¹ INAF – Osservatorio Astronomico di Brera, Via E. Bianchi 46, 23807 Merate (LC), Italy
e-mail: francesco.borsa@inaf.it
² Département d’astronomie, Université de Genève, Ch. des Maillettes 51, 1290 Versoix, Switzerland
³ INAF – Osservatorio Astrofisico di Torino, Via Osservatorio 20, 10025 Pino Torinese, Italy
⁴ Fundación G. Galilei – INAF (TNG), Rambla J. A. Fernández Pérez 7, 38712 Breña Baja (La Palma), Spain
⁵ INAF – Osservatorio Astronomico di Trieste, via Tiepolo 11, 34143 Trieste, Italy
⁶ Instituto de Astrofísica de Canarias, C/Vía Láctea s/n, 38205 La Laguna (Tenerife), Spain
⁷ Universidad de La Laguna (ULL), Departamento de Astrofísica, 38206 La Laguna, Tenerife, Spain
⁸ Centro de Astrobiología (CSIC-INTA), Carretera de Ajalvir km 4, 28850 Torrejón de Ardoz, Madrid, Spain
⁹ INAF – Osservatorio Astronomico di Palermo, Piazza del Parlamento, 1, 90134, Palermo, Italy
¹⁰ Instituto de Astrofísica e Ciênçias do Espaço, Universidade do Porto, CAUP, Rua das Estrelas, 4150-762 Porto, Portugal
¹¹ Departamento de Física e Astronomia, Faculdade de Ciençias, Universidade do Porto, Rua do Campo Alegre, 4169-007 Porto, Portugal
¹² Centro de Astrofísica da Universidade do Porto, Rua das Estrelas, 4150-762 Porto, Portugal
¹³ European Southern Observatory, Karl-Schwarzschild-Strasse 2, 85748 Garching b. Munchen, Germany
¹⁴ Universitat Bern, Physikalisches Institut, Siedlerstrasse 5, 3012 Bern, Switzerland
¹⁵ Faculdade de Ciênçias da Universidade de Lisboa (Departamento de Física), Edifício C8, 1749-016 Lisboa, Portugal
¹⁶ Instituto de Astrofísica e Ciênçias do Espaço, Universidade de Lisboa, Edifício C8, 1749-016 Lisboa, Portugal
¹⁷ Consejo Superior de Investigaciones Científicas, 28006 Madrid, Spain
¹⁸ ESO, European Southern Observatory, Alonso de Cordova 3107, Vitacura, Santiago
¹⁹ Institute for Fundamental Physics of the Universe, IFPU, Via Beirut 2, 34151 Grignano, Trieste, Italy

Received: 4 September 2020
Accepted: 26 October 2020

Abstract

Context. Ultra-hot Jupiters are excellent laboratories for the study of exoplanetary atmospheres. WASP-121b is one of the most studied; many recent analyses of its atmosphere report interesting features at different wavelength ranges.

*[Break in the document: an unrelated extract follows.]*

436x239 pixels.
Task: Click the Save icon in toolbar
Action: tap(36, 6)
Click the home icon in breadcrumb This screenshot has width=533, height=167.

Aims. In this paper we analyze one transit of WASP-121b acquired with the high-resolution spectrograph ESPRESSO at VLT in one-telescope mode, and one partial transit taken during the commissioning of the instrument in four-telescope mode.

Methods. We take advantage of the very high S/N data and of the extreme stability of the spectrograph to investigate the anomalous in-transit radial velocity curve and study the transmission spectrum of the planet. We pay particular attention to the removal of instrumental effects, and stellar and telluric contamination. The transmission spectrum is investigated through single-line absorption and cross-correlation with theoretical model templates.

Results. By analyzing the in-transit radial velocities we were able to infer the presence of the atmospheric Rossiter–McLaughlin effect. We measured the height of the planetary atmospheric layer that correlates with the stellar mask (mainly Fe) to be 1.052 ± 0.015 R_p and we also confirmed the blueshift of the planetary atmosphere. By examining the planetary absorption signal on the stellar cross-correlation functions we confirmed the presence of a temporal variation of its blueshift during transit, which could be investigated spectrum-by-spectrum thanks to the quality of our ESPRESSO data. We detected significant absorption in the transmission spectrum for Na, H, K, Li, Ca II, and Mg, and we certified their planetary nature by using the 2D tomographic technique. Particularly remarkable is the detection of Li, with a line contrast of ~0.2% detected at the 6σ level. With the cross-correlation technique we confirmed the presence of Fe I, Fe II, Cr I, and V I. Hα and Ca II are present up to very high altitudes in the atmosphere (~1.44 R_p and ~2 R_p, respectively), and also extend beyond the transit-equivalent Roche lobe radius of the planet. These layers of the atmosphere have a large line broadening that is not compatible with being caused by the tidally locked rotation of the planet alone, and could arise from vertical winds or high-altitude jets in the evaporating atmosphere.